Col. Thomas prided himself on checking the courtroom every morning to be certain that all the chairs and tables were cleared of any contraband. A talkative fellow, he could recall endless facts, dates, and other information seemingly effortlessly. He was famous for taking the list of jurors’ names home with him after jury selection and memorizing them. For the remainder of the trial, he knew each juror by name. When taking a verdict from a jury, many of us recall laughing at the way he would ask the jurors if they were content with the verdict ...followed up by the next question ...were they content with each other.

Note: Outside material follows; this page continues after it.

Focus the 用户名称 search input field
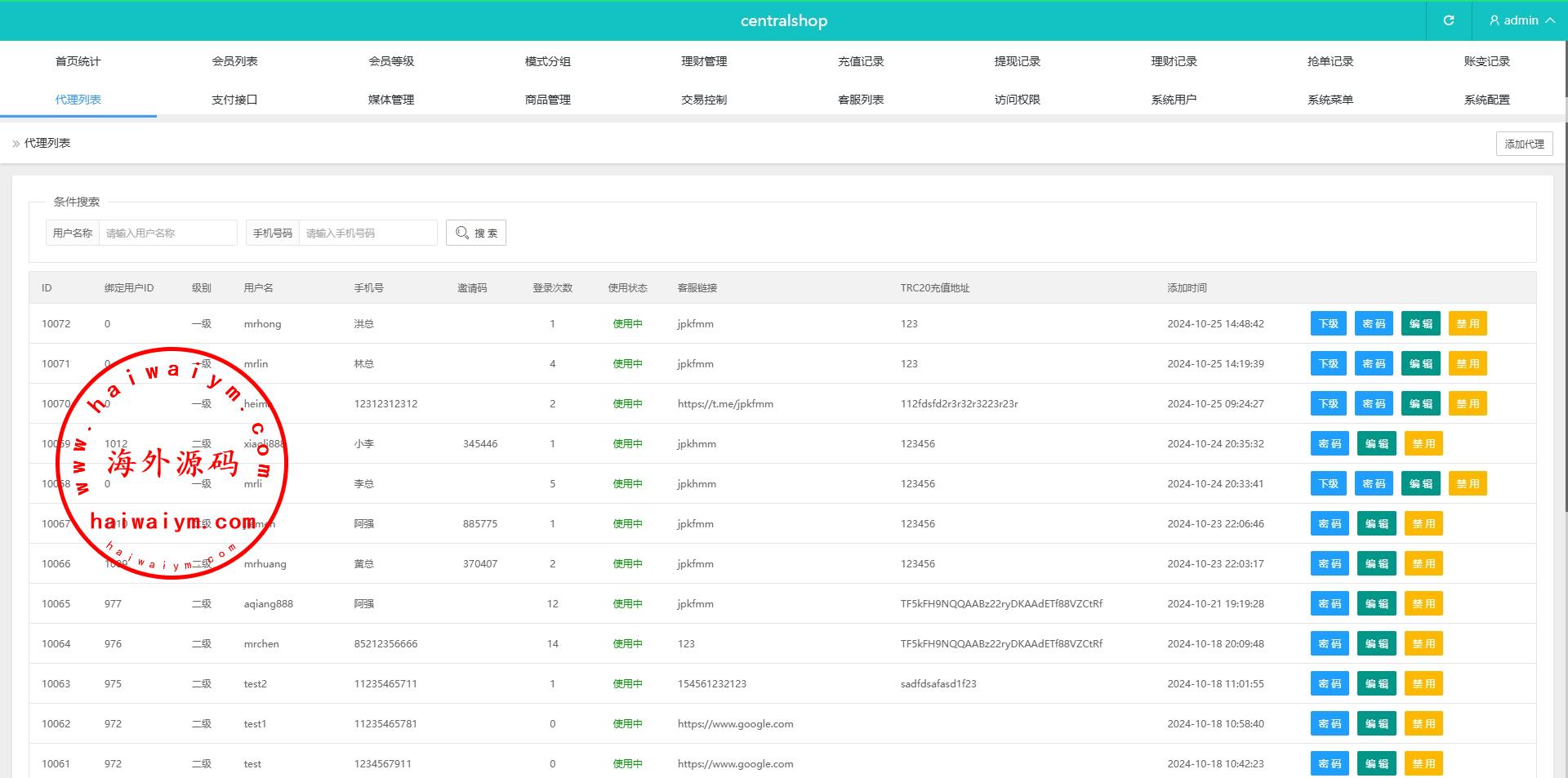1568x778 pixels. (167, 233)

He also liked to help ease young lawyers’ nervousness by sharing with them secrets he learned from the military tribunal of rubbing their hands together to release nervous energy before engaging in a trial. Any time he saw a new lawyer’s face in the courtroom, he always went over to get their card so that he could properly introduce them to the court. When Tuesday morning Motions Court still existed, Col. Thomas made sure that he directed the order of attorneys appearing to present their motions so that no one went out of order of seniority. He was an integral part of court and missed by all who had the pleasure of knowing him.

Col. Henry Thomas had an interesting life. Born in Luzerne County, Pennsylvania, he went on to study at Penn State. He graduated in the late 1930s and through ROTC received a Lieutenant’s Commission in the Infantry. He was made a commander of a CCC camp just before World War II. When the war started he became a MP Officer and went to North Africa to observe the German and Italian prisoners. Later in the war he went to India and Burma as a MP Officer. At the end of the war, he was in Vienna and was involved with the four power policing of the city. He later served in Korea. In his later years, Col. Thomas faithfully served Judge Thomson by calling court to order each morning in his capacity as court crier. Col. Thomas passed away at age 91. He and his wife Naomi are buried in Arlington National Cemetery, Arlington, Virginia. The Pike County Bar Association salutes the many years of faithful service to the court by Col. Thomas. The picture of Col. Thomas with his plaque from the court is on the wall outside the Judge’s Chambers in the Pike County Courthouse.